The panna cotta turned out very nicely indeed. I was going to use a loaf pan originally, but then I spotted my brioche moulds in the cupboard and decided to use them instead. Just after I put the panna cotta in the fridge, I got some doubts about not using enough gelatine and indeed, according to the packet, I should have used more. It was a bit tricky to get the panna cotta out of the moulds and it just about held its shape, but Lundulph thought the texture was very good and said I shouldn't put more gelatine in.

The compote isn't a traditional one, since the apples aren't actually cooked.
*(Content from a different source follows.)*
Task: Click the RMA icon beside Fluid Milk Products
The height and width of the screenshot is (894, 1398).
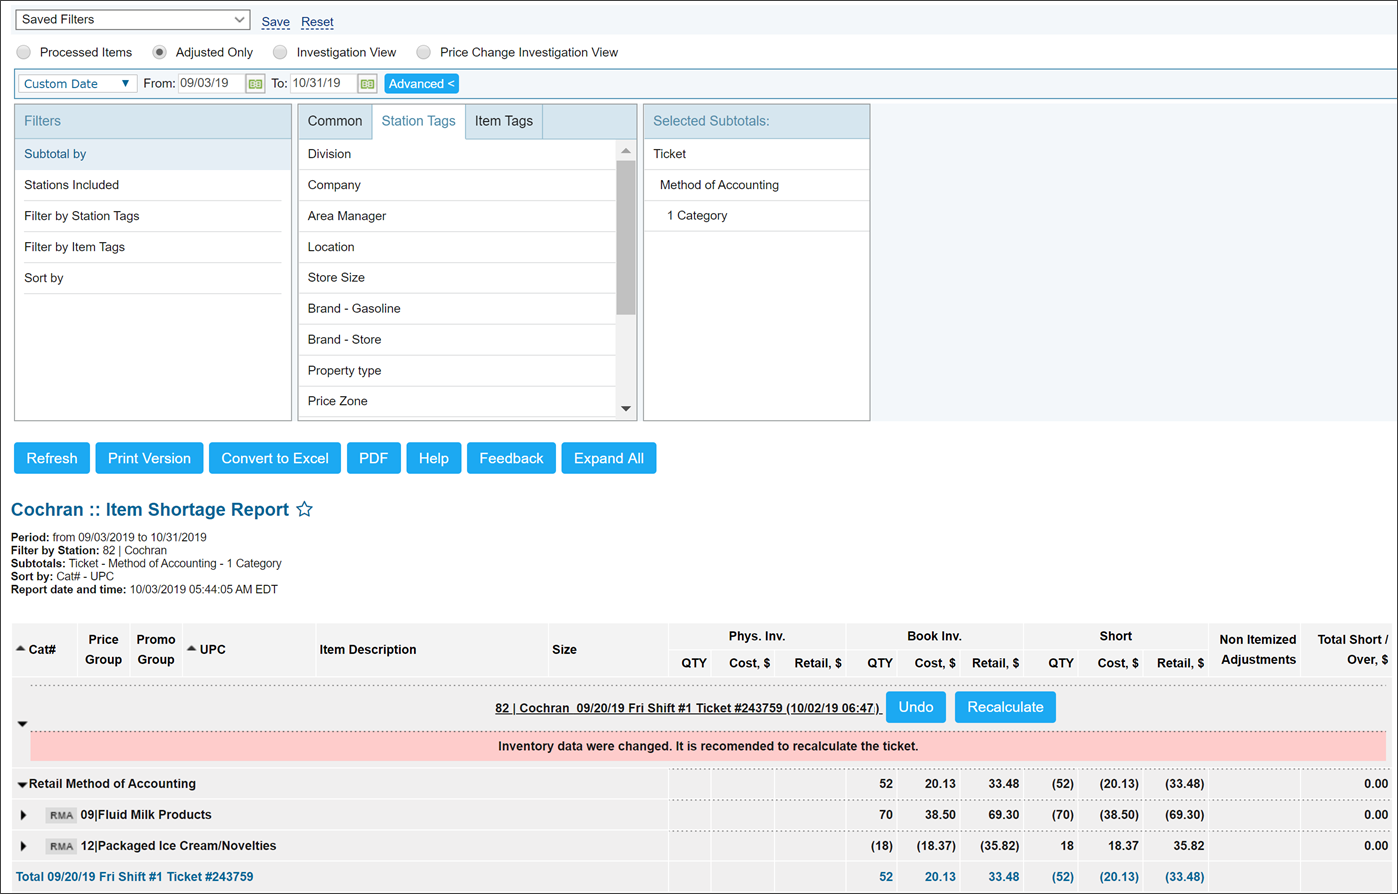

I used the remainder of the apples I got from my neighbours last week and being cooking apples, they were quite tart, even with the sugary syrup, but the panna cotta took the edge right off them.

The only thing I would have liked in addition is a bit of a crunch in something like a brandy snap or such. Lundulph thought some sort of créme brûlée crunch would be in order. I'm not sure about that, but will have to try it out.

The second time round, we had the panna cotta with the remaining caramelised figs and that was really nice too, plus they had their own built-in crunch. And what I found interesting was that in the first serving, the panna cotta was the sweeter part of the dessert, offsetting the sourness of the apples, while in the second, it was the neutraliser to the strong sweetness of the figs. I see a lot of possibilities with it.